Thursday, February 20, 2014

Talking To Cava About What's Happening In Ukraine

One of the questions I get most these days is, "Does Cava know what's going on in Ukraine? And, if so, how is he handling it?"

The answer is, "Yes, he knows."

Every time he hears someone on TV say the word "Ukraine" he darts in to see why.

It has upset him, made him sad, and scared him to see what is going on in his homeland. He often asks us why all of that is happening. He worries about his friends who are still in Ukraine, even though we have explained that they are  safe at the boarding school, which is four hours away from Kyiv.

If it's difficult for Danelle and I to process what is happening in Ukraine, it is even more difficult for Cava to process this information. The more violence breaks out and as more Ukrainians are murdered, the more our hearts break in sadness for the people of Ukraine who only want democracy.

It's hard for us not to see Cava in the young boys who are a part of the protests.

These children are not our son, but they are some mother and father's children. And we pray for them throughout the day.

We are careful not to let Cava see the really explicitly violent footage of what's happening and when Cava does see what's on the national news, we always take time to comfort and talk with him. These conversations end in praying for his friends and for his country.

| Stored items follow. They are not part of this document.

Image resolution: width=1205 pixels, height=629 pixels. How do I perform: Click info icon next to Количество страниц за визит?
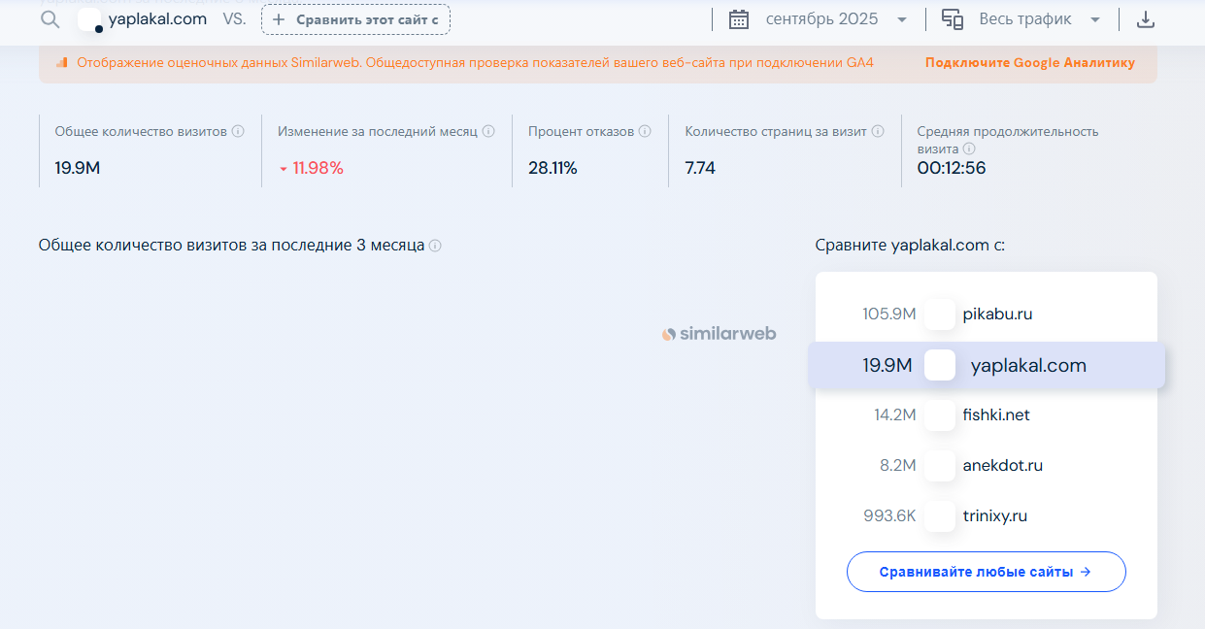pyautogui.click(x=878, y=131)
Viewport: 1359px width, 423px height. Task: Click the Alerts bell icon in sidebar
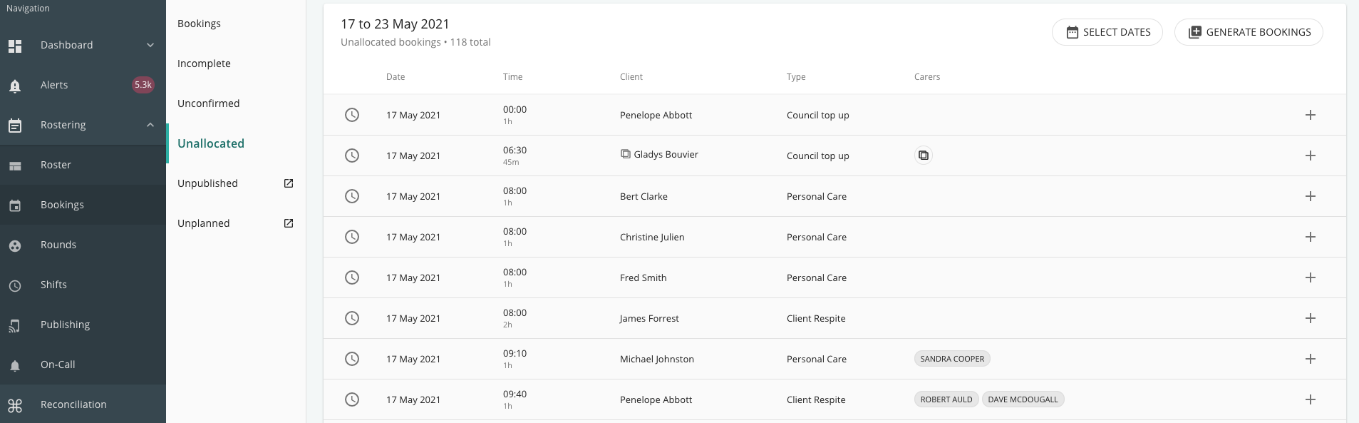point(15,86)
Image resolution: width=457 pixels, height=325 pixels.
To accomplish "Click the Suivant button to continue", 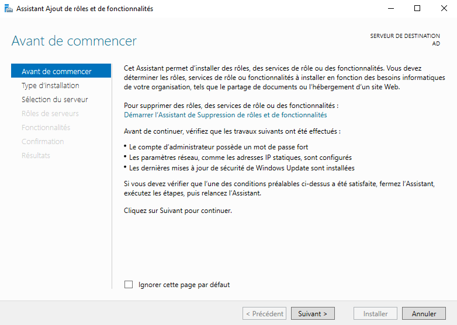I will 313,314.
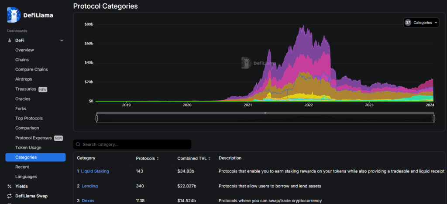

When he sees footage, he remembers Kyiv when he was there with Danelle. It's hard for us to see what has happened to places we visited, such as Independence Square.

When we talk to Cava about what he's seen on the news, we listen to him and respond to his questions as simply as we can. We offer him reassurance and let him know that he does not need to worry about his safety. It's not easy and we are careful to watch to see if he has nightmares or if this affects him physically, such as stomach aches. We limit Cava's exposure to the news. Sometimes it's better to hear the stories on NPR than to see them on the national news. 

Sometimes, we try to focus on some of the more positive stories for him, like the man who protested by playing Chopin on his portable piano.

Prayer is key.

We tell Cava that while things may look out of control in this world, we pray to a God who has control over all of it.  So Cava prays, "Lord, make Ukraine better. Keep my friends safe. Help them to all be nice and happy. Jesus, amen."


  1. Cava's prayer is so simple but it has it all.

    your family and especially Cava is in my daily prayers.

  2. Even though we don't know you folks personally, I drop into your blog from time to time. I think about Cava when I hear news from Ukraine, and especially during this current upheaval.

    And, not that you need my input, but it seems to me that orphans most of all need to know that sometimes confusing and upsetting things happen to innocent people through no fault of their own, and maybe through no fault of *anyone's*. And, even though the violence we hear about in Ukraine isn't a good thing, *talking* about it honestly (and age-appropriately of course), even if it's hard in the short term, might be good in the long term.

    Good luck, and tell Cava I'm thinking about him.

  3. Even though I just discovered your blog (via a link at the Mommy Bloggers group at Circle of Moms), my heart goes out to you, Cava and to all the children affected by this conflict. I hope that Ukraine will soon see stability and piece.